Thanks for the fast answer :)

My main interest is to reduce storage space/cost in the long run (and as a bonus faster queries, because of the reduced dataset 😄).

pstibrany · 2022-05-11T04:44:14Z

pstibrany
May 11, 2022
Maintainer

Thank you for your question. There are several problems with downsampling that need to be considered:

when using object store like GCP or S3, storage costs are typically only small fraction of cost of running Mimir, so saving here may not be high.
downsampling is very IO intensive. Because it's not possible to modify TSDB blocks in place, downsampling requires that blocks are downloaded, rebuilt from scratch with downsampled series (possibly only some of them, based on configuration) and then uploaded back. Old blocks must be deleted. All this processing adds to the cost.
downsampling complicates querying. PromQL query engine uses single look-back period when looking for samples. Typically this is configured to 5 minutes. Doing downsampling to 1h (with 1 sample per hour) would then cause lot of gaps, if start/end times and step were not carefully selected to work with downsampled data. It might be possible to use longer look-back period, but this is applied "globally" for all series, regardless of which time range is queried (ie. same look-back is used for old data as well as new data). If we wanted to provide different downsampling options to different series, single lookback would not work.

These are just random thoughts that we would need to take into consideration when designing downsampling feature.

2 replies

pracucci May 13, 2022
Maintainer

Great write up @pstibrany.

Another thing to consider is that in order to provide accurate query results we would have to keep multiple values for 1 downsampled period, like the min or max of a series samples for each downsampled period. There's still opportunity to reduce the number of samples with downsampling (and so reduce storage, and increase query performance) but it's not a reduction from N to 1 per downsampled period.

anthonyeleven Nov 23, 2023

A block by default is two hours of metrics? Might one be able to achieve coarse downsampling of historical data by deleting, say, every other block? Would it be possible to decrease the block size to decrease the blast radius of a deletion?

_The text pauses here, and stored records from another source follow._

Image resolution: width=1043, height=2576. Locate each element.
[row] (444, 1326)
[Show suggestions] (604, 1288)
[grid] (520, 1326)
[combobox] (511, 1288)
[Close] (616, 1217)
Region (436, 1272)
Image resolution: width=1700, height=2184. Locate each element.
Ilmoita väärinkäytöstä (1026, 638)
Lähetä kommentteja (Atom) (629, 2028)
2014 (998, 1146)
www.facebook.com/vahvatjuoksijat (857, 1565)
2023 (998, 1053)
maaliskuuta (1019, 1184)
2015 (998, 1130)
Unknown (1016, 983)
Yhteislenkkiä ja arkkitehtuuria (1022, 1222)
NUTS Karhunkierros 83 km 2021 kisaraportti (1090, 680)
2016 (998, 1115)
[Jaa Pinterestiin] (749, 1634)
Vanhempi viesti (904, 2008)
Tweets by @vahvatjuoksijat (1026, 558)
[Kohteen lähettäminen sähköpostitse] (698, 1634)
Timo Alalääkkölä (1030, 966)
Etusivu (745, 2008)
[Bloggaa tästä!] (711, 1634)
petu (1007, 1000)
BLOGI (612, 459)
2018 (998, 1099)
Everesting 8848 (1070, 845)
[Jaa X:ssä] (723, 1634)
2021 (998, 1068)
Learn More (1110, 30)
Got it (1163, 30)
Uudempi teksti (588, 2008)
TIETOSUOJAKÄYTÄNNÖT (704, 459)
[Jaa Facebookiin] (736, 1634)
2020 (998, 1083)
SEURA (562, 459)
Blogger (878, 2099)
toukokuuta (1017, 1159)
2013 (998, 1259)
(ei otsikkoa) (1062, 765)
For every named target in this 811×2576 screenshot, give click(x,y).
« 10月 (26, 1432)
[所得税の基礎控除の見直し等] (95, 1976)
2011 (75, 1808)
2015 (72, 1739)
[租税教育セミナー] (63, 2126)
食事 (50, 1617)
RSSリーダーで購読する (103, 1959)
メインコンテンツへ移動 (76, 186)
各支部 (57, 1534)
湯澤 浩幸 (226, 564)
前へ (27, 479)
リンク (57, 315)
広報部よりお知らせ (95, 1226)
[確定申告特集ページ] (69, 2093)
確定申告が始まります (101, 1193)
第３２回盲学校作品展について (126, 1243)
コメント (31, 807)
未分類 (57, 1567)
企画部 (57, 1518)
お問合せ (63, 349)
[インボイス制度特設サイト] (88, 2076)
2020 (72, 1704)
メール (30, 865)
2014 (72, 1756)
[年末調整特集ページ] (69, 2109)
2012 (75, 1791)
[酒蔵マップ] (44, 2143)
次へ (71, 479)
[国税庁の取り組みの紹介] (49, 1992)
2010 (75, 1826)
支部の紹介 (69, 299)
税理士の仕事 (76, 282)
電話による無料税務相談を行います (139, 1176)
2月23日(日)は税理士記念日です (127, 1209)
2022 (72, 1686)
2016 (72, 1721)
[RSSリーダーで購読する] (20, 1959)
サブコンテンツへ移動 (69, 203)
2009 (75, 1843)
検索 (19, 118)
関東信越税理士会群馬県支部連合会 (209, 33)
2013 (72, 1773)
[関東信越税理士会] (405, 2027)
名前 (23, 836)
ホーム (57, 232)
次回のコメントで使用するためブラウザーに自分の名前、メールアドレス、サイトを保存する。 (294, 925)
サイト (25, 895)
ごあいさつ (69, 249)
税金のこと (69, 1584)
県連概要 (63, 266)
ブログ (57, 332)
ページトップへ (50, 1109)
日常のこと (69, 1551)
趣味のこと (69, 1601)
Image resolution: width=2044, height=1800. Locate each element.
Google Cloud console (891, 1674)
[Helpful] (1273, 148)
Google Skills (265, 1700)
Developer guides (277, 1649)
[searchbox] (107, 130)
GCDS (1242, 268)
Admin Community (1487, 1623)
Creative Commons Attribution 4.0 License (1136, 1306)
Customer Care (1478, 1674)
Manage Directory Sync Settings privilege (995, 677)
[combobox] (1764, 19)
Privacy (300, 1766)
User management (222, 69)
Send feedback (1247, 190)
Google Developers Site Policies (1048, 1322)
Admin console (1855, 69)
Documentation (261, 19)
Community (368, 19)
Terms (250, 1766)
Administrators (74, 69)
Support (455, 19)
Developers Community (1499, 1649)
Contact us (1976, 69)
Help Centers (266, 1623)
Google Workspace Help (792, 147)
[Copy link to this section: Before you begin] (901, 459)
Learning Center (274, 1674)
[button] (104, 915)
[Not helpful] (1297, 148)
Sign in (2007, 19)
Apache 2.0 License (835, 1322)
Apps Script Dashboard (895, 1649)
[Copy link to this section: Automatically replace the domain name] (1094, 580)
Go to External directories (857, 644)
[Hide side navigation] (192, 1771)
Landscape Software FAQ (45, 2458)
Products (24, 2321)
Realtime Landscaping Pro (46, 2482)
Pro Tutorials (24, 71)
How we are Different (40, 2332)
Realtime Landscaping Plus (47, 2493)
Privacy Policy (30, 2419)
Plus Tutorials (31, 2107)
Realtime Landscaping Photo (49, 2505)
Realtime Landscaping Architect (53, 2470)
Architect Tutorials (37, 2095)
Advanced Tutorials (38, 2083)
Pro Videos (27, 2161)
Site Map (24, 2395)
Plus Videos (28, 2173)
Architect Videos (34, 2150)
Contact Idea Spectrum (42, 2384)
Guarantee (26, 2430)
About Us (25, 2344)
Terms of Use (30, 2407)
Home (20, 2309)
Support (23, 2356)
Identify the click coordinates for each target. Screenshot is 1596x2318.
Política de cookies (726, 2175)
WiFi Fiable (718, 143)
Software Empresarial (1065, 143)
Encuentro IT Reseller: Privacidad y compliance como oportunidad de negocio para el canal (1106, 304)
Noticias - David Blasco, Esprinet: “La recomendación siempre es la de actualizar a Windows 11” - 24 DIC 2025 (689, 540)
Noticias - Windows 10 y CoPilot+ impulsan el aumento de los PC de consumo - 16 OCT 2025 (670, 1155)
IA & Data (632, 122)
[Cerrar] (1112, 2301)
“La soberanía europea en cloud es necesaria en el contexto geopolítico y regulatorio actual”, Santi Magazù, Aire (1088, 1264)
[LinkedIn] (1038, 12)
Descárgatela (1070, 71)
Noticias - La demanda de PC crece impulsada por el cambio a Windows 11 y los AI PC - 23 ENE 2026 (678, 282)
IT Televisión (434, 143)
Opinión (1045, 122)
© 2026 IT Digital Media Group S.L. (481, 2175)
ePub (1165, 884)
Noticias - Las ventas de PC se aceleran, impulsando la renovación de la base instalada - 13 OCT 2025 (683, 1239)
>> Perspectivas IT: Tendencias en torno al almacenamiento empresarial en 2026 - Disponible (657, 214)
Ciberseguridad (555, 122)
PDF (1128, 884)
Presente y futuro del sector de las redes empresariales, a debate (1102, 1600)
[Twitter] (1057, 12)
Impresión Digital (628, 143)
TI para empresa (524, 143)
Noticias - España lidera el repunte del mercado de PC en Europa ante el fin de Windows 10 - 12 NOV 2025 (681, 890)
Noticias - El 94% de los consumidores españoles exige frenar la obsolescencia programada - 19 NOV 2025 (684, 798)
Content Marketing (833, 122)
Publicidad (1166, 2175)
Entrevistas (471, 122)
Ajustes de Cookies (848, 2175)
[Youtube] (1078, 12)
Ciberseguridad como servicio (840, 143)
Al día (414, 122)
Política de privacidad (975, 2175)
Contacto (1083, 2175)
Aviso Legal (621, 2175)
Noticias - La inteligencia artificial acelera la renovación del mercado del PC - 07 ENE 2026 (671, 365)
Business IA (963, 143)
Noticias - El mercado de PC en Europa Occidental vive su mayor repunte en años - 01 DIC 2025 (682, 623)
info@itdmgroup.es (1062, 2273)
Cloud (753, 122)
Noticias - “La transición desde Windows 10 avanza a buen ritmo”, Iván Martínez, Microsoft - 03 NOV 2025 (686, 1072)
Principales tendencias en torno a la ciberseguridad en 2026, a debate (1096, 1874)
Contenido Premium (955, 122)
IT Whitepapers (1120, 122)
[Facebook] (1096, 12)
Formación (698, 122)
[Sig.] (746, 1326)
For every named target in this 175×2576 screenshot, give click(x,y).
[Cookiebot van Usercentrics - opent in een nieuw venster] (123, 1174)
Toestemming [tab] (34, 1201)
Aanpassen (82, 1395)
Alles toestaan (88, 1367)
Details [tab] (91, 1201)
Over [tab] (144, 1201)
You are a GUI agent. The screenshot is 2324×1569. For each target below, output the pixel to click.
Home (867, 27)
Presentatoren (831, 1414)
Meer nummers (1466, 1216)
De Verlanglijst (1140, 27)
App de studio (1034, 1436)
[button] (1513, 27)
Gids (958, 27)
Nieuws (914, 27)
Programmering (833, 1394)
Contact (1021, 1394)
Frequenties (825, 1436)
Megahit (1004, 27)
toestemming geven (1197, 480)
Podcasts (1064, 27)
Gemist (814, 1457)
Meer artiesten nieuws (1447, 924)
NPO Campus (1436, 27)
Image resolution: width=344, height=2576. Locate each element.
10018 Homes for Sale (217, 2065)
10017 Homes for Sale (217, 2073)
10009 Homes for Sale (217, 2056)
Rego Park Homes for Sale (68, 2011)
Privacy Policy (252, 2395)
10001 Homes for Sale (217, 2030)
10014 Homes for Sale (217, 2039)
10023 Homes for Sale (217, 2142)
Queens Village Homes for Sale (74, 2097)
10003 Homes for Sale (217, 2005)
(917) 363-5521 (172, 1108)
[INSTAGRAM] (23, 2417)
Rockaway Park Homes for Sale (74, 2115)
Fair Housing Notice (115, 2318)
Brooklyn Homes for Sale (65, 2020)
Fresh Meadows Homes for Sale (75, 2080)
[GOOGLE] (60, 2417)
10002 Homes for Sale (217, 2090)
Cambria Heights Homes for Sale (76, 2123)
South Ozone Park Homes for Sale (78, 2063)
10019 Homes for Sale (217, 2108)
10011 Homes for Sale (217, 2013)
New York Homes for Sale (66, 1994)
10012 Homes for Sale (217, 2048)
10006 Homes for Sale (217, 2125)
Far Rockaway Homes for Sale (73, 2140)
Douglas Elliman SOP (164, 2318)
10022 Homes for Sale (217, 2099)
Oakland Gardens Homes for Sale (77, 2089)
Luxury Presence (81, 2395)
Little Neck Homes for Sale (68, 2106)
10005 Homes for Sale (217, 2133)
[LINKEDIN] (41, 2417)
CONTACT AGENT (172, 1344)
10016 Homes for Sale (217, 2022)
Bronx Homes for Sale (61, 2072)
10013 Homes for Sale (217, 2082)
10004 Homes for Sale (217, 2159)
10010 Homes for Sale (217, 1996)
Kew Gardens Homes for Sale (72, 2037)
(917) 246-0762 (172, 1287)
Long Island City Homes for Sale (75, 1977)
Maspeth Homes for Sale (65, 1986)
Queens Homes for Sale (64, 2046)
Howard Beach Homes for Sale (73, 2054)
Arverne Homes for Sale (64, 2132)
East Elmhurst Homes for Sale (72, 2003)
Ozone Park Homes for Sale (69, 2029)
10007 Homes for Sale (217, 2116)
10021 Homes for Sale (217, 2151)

BlueBlue-Lee · 2022-07-07T02:17:41Z

BlueBlue-Lee
Jul 7, 2022

I don't care the storage cost but care user experience for long time range query. The main goal of downsampling is providing an opportunity to get fast results for long range queries like months or years.

0 replies

wilfriedroset · 2022-07-27T13:24:50Z

wilfriedroset
Jul 27, 2022
Collaborator

As discussed on slack, I would like to share my usecases
ref: https://grafana.slack.com/archives/C039863E8P7/p1656596260566049

As users, we would like to query a wide range of serie(s). The full resolution is not mandatory. However, when runnning a wide range query the response time impact the user experience.
In this case, downsampling would help to not query all samples and therefore improve reponse time.
Depending on the query, I would like to be able to chose between: min, max, avg, count, sum.
On top on the previous downsampling method, I would like to be able to downsample my series while retaining the visual aspect of the chart. LTTB could be useful in this case.
For one serie we would add 6 more (min, max, avg, count, sum, LTTB) as such it is expected to increase the storage cost.
To improve flexibility, as mimir can be used as multi tenant, the downsampling should be configurable at the cluster level (via config) and the tenant level (via runtime config)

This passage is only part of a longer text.